## Exercise brief
Set down, please, exactly the lines below that run from the line with "Screen dimensions: 650x463" to the line with "Task: Click the hamburger", both lines included.
####################
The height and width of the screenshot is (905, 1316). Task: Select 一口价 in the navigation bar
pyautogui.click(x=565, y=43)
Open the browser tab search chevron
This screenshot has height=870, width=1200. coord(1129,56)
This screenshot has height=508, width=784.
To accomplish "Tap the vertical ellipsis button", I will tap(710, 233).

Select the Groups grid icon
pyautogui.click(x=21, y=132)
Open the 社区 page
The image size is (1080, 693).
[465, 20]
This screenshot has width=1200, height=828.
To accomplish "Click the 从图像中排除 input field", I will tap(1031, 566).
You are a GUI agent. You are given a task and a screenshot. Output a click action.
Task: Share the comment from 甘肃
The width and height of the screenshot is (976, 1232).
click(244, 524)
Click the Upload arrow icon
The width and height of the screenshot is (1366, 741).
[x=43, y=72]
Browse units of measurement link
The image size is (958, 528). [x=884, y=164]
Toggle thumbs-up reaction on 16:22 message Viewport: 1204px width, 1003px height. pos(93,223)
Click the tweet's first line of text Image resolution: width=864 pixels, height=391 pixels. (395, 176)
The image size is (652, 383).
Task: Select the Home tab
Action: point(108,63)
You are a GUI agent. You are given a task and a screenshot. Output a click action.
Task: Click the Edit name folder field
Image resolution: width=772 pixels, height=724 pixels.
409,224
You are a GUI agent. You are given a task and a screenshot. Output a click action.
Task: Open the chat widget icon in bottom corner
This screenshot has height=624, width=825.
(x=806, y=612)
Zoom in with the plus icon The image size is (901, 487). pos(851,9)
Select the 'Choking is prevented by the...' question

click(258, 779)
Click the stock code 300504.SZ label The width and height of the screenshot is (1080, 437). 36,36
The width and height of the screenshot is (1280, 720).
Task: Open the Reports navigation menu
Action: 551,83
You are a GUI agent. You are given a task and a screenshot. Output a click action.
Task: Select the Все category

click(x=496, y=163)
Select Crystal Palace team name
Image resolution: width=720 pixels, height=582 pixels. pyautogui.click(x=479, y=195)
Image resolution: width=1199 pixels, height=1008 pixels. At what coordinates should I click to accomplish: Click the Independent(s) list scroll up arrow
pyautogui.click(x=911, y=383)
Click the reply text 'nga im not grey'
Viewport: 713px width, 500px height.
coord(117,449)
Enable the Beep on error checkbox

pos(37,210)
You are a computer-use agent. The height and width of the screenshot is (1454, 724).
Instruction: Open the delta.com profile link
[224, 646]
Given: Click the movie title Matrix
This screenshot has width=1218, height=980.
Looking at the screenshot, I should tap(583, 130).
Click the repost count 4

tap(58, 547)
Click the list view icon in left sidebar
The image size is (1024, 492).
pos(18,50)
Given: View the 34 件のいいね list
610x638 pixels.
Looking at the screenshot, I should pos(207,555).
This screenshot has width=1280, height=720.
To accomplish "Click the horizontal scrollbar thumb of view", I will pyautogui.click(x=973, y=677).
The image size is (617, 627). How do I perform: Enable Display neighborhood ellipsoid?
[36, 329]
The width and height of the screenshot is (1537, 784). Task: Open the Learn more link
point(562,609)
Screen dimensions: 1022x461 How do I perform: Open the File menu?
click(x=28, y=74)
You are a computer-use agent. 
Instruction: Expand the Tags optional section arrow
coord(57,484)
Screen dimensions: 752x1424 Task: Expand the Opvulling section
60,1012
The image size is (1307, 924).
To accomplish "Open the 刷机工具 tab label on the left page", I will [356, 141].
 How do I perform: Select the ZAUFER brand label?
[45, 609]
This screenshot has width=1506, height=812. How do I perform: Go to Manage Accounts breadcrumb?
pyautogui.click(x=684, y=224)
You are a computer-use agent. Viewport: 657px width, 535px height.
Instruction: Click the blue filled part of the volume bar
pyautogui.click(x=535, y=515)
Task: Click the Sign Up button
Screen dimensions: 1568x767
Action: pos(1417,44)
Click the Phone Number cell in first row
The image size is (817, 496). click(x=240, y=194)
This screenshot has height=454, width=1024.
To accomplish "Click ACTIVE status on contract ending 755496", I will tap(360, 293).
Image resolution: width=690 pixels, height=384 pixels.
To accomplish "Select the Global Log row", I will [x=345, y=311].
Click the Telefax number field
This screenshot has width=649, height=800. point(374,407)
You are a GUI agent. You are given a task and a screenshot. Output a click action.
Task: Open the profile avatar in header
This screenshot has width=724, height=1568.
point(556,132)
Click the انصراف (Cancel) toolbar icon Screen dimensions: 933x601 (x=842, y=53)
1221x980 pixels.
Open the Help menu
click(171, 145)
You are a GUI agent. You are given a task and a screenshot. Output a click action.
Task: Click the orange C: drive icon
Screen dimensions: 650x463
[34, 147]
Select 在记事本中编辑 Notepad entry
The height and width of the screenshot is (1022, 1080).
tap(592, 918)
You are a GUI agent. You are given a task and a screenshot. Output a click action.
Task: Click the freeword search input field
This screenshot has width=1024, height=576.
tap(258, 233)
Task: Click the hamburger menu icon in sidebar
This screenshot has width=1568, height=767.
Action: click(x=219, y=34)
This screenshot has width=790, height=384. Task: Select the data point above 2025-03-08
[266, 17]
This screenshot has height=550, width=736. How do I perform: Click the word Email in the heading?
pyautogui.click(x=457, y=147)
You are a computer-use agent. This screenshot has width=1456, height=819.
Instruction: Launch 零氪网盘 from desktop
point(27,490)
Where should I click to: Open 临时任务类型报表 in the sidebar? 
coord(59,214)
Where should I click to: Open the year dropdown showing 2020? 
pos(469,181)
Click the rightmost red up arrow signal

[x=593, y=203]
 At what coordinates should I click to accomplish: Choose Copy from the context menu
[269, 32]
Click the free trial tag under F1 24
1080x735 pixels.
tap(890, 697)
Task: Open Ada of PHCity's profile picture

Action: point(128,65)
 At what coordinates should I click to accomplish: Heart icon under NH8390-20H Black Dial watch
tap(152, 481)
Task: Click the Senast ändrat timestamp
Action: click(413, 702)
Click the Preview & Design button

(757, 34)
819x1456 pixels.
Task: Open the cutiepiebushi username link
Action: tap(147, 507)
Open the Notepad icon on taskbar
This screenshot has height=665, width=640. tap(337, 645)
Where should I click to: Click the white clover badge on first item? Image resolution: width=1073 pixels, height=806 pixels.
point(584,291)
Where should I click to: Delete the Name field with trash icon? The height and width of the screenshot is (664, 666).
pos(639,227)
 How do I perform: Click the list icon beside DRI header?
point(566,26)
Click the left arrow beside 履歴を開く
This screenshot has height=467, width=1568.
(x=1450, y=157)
####################
## Solution
Screen dimensions: 650x463
[34, 147]
Select 在记事本中编辑 Notepad entry
The height and width of the screenshot is (1022, 1080).
tap(592, 918)
You are a GUI agent. You are given a task and a screenshot. Output a click action.
Task: Click the freeword search input field
This screenshot has width=1024, height=576.
tap(258, 233)
Task: Click the hamburger menu icon in sidebar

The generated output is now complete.